Lo scorso sabato 21 marzo, l’ufficio valorizzazione della Reggia di Caserta ha organizzato un evento per celebrare il ritorno dell’opera di Keith Haring, facente parte di Terrae Motus. La tela, dipinta a Napoli nel maggio 1983, è tornata dal de Joung Museum di San Francisco, a cui era stata prestata in occasione della mostra “Keith Haring. The Political Line”, tenutasi dall’8 novembre 2014 al 16 febbraio 2015. Davanti al grande acrilico, collocato nell’ultima retrostanza che precede il presepe, un giovane attore casertano, Fausto Bellone, ha sorpreso il pubblico recitando un monologo scritto dal dott. Vincenzo Mazzarella, incentrato sulla figura di Lucio Amelio e riguardante la contraddittorietà della grande cultura napoletana. Così, delle sue origini, aveva parlato Lucio Amelio: «Modeste e nello stesso tempo grandiose, come tutti i napoletani. Mi sento come una pietra viva della città: sento questa energia culturale che è presente dappertutto a Napoli». Un’energia che anche Keith Haring doveva aver accolto quando, in occasione della sua prima personale italiana presso la galleria di Lucio Amelio, fu chiamato a dare il suo contributo alla collezione d’arte Terrae Motus. Nell’opera “Senza titolo”, lo spazio della tela è abitato da tre giganteschi essere mostruosi colti nell’atto di calpestare piccole figure umane vorticanti nello spazio, mentre a destra, tra i segni-scrittura in nero, si celano le sigle di coloro che lo avevano assistito nella realizzazione dell’opera: CT (Corrado Teano), PC (Paola Colacurcio), JG (John Gillette), LA (Lucio Amelio). Anche in questo lavoro Keith Haring abbina all’impegno sociale, l’idea che l’arte debba essere fruita da un ampio pubblico, non costituito soltanto dagli abituali frequentatori di musei e gallerie.

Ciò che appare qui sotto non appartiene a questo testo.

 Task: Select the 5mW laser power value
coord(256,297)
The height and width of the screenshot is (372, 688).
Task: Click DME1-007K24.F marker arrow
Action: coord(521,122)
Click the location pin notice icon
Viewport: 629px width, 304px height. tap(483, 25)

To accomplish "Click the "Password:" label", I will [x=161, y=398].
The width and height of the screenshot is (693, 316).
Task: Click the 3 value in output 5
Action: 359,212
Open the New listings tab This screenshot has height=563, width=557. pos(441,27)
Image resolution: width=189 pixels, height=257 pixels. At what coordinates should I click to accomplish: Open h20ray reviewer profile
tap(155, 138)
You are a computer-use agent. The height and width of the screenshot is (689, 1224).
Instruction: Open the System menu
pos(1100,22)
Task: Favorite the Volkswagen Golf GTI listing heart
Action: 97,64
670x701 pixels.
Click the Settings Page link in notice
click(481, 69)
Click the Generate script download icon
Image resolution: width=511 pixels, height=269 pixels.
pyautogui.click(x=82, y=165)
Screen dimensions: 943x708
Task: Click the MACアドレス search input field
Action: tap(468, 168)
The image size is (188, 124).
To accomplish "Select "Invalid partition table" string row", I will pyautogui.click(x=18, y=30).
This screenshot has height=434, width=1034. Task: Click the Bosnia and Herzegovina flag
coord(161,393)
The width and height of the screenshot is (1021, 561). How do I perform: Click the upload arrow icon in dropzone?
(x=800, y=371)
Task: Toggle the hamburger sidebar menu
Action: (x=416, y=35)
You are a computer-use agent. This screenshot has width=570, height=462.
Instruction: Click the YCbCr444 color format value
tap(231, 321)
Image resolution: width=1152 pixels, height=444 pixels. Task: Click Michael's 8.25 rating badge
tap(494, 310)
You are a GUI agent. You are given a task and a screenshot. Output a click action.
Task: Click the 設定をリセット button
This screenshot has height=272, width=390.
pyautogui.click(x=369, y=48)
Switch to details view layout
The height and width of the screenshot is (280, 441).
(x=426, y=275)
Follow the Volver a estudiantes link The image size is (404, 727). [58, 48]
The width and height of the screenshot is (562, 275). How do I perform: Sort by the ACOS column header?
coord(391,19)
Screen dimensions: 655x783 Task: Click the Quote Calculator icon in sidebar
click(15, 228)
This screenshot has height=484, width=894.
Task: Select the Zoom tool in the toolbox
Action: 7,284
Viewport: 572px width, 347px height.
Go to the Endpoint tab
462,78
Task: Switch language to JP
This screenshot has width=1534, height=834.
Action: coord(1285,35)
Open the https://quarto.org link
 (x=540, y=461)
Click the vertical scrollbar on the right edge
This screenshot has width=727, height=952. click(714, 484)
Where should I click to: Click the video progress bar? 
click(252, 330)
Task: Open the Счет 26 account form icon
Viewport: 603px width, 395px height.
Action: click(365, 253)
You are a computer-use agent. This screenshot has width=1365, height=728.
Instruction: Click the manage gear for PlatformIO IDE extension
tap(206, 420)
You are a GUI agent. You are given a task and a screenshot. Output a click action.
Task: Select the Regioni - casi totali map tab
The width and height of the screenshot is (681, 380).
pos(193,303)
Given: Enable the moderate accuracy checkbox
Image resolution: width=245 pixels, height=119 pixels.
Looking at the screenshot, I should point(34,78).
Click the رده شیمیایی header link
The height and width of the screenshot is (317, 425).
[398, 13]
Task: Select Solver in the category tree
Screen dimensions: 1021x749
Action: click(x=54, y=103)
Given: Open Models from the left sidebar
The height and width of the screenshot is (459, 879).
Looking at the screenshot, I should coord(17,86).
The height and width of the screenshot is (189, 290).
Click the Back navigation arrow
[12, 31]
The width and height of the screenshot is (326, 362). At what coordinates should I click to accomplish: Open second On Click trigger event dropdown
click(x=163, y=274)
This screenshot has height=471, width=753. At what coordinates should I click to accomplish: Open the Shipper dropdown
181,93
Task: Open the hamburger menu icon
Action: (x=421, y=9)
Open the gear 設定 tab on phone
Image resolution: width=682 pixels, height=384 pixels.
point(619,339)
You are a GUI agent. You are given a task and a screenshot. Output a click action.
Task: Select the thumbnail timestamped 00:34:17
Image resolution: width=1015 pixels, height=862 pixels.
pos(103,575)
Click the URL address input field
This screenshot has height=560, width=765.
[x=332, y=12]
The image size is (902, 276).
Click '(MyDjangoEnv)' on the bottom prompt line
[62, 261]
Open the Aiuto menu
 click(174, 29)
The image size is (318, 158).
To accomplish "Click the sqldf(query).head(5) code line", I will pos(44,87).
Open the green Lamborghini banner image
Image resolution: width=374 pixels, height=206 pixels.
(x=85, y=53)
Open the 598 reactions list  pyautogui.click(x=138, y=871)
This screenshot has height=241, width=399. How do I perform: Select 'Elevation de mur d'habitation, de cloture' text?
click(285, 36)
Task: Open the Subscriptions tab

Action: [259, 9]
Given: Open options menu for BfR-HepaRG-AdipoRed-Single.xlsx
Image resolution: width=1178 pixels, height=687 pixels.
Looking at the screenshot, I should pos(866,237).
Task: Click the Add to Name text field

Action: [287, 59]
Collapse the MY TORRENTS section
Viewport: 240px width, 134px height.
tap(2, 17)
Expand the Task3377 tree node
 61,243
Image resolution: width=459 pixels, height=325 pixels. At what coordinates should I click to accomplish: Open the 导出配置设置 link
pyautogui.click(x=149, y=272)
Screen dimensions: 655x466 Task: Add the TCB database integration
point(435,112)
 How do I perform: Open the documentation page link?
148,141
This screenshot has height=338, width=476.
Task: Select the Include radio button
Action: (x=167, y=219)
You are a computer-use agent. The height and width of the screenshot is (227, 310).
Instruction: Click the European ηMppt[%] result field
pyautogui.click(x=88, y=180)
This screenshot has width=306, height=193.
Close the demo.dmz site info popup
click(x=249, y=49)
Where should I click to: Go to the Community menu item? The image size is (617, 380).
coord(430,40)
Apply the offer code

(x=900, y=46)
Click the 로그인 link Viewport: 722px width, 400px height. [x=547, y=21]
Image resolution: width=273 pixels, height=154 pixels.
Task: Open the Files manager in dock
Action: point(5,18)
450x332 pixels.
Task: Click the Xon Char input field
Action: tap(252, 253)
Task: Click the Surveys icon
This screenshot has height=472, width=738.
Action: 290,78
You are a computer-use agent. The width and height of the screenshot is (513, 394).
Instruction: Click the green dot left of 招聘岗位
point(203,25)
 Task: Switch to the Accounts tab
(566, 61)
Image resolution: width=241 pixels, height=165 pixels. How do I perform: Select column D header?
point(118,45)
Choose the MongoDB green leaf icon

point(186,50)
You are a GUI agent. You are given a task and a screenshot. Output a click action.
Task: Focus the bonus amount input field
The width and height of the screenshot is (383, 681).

«Nel quadro di Terrae Motus - spiega il graffitista americano - gli esseri che stanno facendo a pezzi la gente potrebbero essere di un altro mondo, ma sono completamente naturali. Hanno teste di animali, sono dei mostri, ma non hanno niente di freddamente tecnologico. Ho cercato di demistificare l’intera idea che l’arte sia qualcosa di sacro che debba essere riservata per una piccola cerchia di gente educata. Tutti possono entrare in rapporto con il mio lavoro a qualsiasi livello. Non nasconde niente».
Alessandra Magostini (Università degli Studi di Roma "Tor Vergata"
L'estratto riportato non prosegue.